GOAL OF THE EXERCISE → Please copy the material word for word, starting at the line that contains "Identify the location of x-tick-label: 25." and ending at the line that contains "(145, 556).", with both of those lines included.

#####

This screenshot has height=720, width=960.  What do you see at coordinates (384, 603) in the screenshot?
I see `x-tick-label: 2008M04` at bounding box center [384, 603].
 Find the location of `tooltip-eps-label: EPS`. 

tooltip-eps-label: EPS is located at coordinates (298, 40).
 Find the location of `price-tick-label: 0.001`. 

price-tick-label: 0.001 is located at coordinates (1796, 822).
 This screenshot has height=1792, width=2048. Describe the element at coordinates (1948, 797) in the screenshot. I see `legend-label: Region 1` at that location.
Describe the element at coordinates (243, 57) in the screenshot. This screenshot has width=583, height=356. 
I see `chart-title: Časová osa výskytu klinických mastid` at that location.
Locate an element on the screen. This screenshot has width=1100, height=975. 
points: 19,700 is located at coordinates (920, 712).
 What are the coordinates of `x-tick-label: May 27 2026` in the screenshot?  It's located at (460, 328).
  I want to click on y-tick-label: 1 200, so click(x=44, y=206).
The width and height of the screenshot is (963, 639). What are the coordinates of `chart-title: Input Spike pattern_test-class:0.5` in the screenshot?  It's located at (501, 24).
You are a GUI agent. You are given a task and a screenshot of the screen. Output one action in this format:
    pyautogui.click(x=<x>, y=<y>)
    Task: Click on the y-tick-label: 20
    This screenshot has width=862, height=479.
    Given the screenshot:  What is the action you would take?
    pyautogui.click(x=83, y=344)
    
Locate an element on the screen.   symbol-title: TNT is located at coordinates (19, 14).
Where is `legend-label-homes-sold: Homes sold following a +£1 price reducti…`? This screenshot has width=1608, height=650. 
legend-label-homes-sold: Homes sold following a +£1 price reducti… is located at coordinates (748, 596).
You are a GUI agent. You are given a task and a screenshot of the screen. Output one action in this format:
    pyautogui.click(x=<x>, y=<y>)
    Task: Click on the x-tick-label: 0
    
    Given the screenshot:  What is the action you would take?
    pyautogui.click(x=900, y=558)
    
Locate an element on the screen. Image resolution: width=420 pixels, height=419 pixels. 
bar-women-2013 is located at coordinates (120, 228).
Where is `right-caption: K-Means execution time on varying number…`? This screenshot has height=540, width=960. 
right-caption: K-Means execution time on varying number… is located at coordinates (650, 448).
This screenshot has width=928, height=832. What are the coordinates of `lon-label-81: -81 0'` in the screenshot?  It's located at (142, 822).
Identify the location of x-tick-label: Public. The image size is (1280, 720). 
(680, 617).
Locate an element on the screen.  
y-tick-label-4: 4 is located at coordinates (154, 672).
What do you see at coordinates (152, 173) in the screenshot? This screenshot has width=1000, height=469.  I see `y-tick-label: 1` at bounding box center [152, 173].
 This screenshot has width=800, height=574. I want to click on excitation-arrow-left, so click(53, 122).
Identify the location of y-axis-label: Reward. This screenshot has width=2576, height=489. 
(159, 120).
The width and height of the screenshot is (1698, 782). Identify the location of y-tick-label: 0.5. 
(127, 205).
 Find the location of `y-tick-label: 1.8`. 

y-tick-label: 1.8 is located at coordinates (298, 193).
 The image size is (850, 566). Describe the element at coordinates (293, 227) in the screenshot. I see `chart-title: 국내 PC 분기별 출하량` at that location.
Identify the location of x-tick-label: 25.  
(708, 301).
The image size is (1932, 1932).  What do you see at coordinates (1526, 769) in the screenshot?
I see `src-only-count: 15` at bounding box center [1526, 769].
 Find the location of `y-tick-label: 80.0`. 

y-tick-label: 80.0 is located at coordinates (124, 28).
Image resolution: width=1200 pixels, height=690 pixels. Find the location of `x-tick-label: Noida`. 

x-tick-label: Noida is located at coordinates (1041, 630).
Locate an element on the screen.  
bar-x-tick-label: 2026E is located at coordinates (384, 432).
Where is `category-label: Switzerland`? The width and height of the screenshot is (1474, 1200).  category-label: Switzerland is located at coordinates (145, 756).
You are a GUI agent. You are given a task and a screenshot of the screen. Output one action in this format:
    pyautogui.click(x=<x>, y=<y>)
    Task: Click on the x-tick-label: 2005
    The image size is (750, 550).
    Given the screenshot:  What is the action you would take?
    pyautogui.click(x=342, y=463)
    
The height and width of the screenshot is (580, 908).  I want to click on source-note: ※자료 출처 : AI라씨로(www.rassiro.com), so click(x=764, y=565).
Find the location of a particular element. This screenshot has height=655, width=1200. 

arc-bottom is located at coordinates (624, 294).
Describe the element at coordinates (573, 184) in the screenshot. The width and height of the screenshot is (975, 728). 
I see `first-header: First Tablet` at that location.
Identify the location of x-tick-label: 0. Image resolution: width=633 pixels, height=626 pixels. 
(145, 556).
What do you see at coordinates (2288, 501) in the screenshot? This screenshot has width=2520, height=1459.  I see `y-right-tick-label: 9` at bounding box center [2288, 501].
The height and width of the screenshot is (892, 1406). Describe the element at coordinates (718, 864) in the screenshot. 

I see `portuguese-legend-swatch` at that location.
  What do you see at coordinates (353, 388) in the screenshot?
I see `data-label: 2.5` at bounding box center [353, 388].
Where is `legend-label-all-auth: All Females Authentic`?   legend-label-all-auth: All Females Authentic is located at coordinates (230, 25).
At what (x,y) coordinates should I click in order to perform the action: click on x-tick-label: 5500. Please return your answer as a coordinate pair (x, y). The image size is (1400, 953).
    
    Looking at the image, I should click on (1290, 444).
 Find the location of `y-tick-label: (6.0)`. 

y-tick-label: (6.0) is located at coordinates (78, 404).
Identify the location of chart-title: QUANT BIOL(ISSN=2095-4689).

#####

WRITTEN SOLUTION →
Identify the location of x-tick-label: 25.  
(708, 301).
The image size is (1932, 1932).  What do you see at coordinates (1526, 769) in the screenshot?
I see `src-only-count: 15` at bounding box center [1526, 769].
 Find the location of `y-tick-label: 80.0`. 

y-tick-label: 80.0 is located at coordinates (124, 28).
Image resolution: width=1200 pixels, height=690 pixels. Find the location of `x-tick-label: Noida`. 

x-tick-label: Noida is located at coordinates (1041, 630).
Locate an element on the screen.  
bar-x-tick-label: 2026E is located at coordinates (384, 432).
Where is `category-label: Switzerland`? The width and height of the screenshot is (1474, 1200).  category-label: Switzerland is located at coordinates (145, 756).
You are a GUI agent. You are given a task and a screenshot of the screen. Output one action in this format:
    pyautogui.click(x=<x>, y=<y>)
    Task: Click on the x-tick-label: 2005
    The image size is (750, 550).
    Given the screenshot:  What is the action you would take?
    pyautogui.click(x=342, y=463)
    
The height and width of the screenshot is (580, 908).  I want to click on source-note: ※자료 출처 : AI라씨로(www.rassiro.com), so click(x=764, y=565).
Find the location of a particular element. This screenshot has height=655, width=1200. 

arc-bottom is located at coordinates (624, 294).
Describe the element at coordinates (573, 184) in the screenshot. The width and height of the screenshot is (975, 728). 
I see `first-header: First Tablet` at that location.
Identify the location of x-tick-label: 0. Image resolution: width=633 pixels, height=626 pixels. 
(145, 556).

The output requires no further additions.